● Consignes
- a) D'après l'extrait, quel pays a choisi dès les années 1980 de ne plus construire de homes pour personnes âgées?
- b) Énumérez les éléments qui, selon l'extrait, s'ajoutent au vieillissement et à l'urbanisation.
- c) Reproduisez l'extrait de « Dans le même » à « amie des aînés. ».

● Extrait proposé
──────────────────────────────

Entre 2000 et 2050, le nombre de plus de 60 ans aura triplé. Keystone

Plus urbaine et surtout plus âgée: la société occidentale évolue de manière désormais irréversible. Si elles ne veulent pas se transformer en refuges et lieux d'exclusion, les villes, et donc les politique urbaines, doivent être repensées.

De 600 millions à 2 milliards: entre 2000 et 2050, le nombre de personnes de plus de 60 ans aura triplé. Celui des octogénaires quadruplera à plus de 400 millions. La proportion des sexagénaires passera de 11 à 22% et, pour la première fois de l’histoire, les aînés seront plus nombreux que les enfants de zéro à 14 ans, selon les estimations de l’Organisation mondiale de la santé (OMS).

Dans le même temps, l’urbanisation s’accélérera encore: si, en 1950, moins d’un tiers de la population mondiale vivait en ville, aujourd’hui, la proportion est de 50% environ et, en 2030, ce taux devrait dépasser 60%.

Risque de «mort sociale»

Ces deux tendances suffiraient à elles seules pour mesurer l’ampleur du défi qui attend la société, en particulier dans le monde occidental, où le double phénomène du vieillissement et de l’urbanisation est plus marqué. A ceci s’ajoutent des éléments tels que l’individualisme croissant, l’augmentation des personnes qui vivent seules ou la transformation de la structure familiale, et donc le risque d’une plus grande marginalisation des personnes âgées.

Il s’avère donc de plus en plus urgent de repenser la ville, si on veut éviter que nombre de personnes tombent dans une véritable «mort sociale», selon les termes du rapport Genève, ville amie des aînés.

Le problème, c’est qu’on a aujourd’hui «souvent une perception problématique de la personne âgée et du vieillissement de la population. Par exemple, on pense aussitôt à la gériatrie, à Alzheimer ou alors le débat porte sur le nombre de lits qui seront nécessaires dans les maisons de retraite et sur ce que cela coûtera», relève Marcello Martinoni, auteur de différentes recherches sur le sujet. Ce géographe rappelle qu’un pays comme le Danemark a décidé, dès les années 1980, de ne pas construire plus de homes pour personnes âgées, mais de développer toute une série de services d’assistance alternative.

Vieillissement actif

«Il est clair que la faiblesse et la fragilité sont des composantes de la vieillesse. Cependant, il faut garder à l’esprit que, dans vingt ans, les vieux ne seront plus ce qu’ils sont aujourd’hui, et encore moins comme il y a vingt ans», poursuit Marcello Martinoni, en soulignant que l’indicateur statistique de la durée de vie en bonne santé est en augmentation constante.

──────────────────────────────

● Liste fournie
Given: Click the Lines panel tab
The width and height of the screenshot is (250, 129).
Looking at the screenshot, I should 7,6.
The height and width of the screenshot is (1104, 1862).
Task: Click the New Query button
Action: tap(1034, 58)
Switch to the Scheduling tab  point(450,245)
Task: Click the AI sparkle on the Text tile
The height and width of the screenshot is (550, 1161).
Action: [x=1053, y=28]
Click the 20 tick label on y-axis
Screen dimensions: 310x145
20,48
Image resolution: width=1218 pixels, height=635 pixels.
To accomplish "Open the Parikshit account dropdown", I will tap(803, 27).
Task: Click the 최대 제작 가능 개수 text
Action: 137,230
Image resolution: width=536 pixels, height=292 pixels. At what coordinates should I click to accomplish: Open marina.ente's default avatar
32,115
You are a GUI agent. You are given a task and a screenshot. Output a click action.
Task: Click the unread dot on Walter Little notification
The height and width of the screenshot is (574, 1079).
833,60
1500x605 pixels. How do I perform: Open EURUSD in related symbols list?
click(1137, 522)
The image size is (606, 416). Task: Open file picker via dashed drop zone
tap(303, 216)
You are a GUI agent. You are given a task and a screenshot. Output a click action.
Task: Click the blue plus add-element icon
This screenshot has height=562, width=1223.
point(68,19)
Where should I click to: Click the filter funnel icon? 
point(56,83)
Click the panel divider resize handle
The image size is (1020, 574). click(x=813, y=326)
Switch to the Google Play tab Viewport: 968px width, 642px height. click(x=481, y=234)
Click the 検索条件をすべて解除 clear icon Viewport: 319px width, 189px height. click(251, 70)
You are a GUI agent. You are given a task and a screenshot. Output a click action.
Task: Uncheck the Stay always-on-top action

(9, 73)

──────────────────────────────

● Résultats attendus
- a) Le Danemark.

- b)
- l'individualisme croissant
- l'augmentation des personnes qui vivent seules
- la transformation de la structure familiale

- c)
Dans le même temps, l’urbanisation s’accélérera encore: si, en 1950, moins d’un tiers de la population mondiale vivait en ville, aujourd’hui, la proportion est de 50% environ et, en 2030, ce taux devrait dépasser 60%.

Risque de «mort sociale»

Ces deux tendances suffiraient à elles seules pour mesurer l’ampleur du défi qui attend la société, en particulier dans le monde occidental, où le double phénomène du vieillissement et de l’urbanisation est plus marqué. A ceci s’ajoutent des éléments tels que l’individualisme croissant, l’augmentation des personnes qui vivent seules ou la transformation de la structure familiale, et donc le risque d’une plus grande marginalisation des personnes âgées.

Il s’avère donc de plus en plus urgent de repenser la ville, si on veut éviter que nombre de personnes tombent dans une véritable «mort sociale», selon les termes du rapport Genève, ville amie des aînés.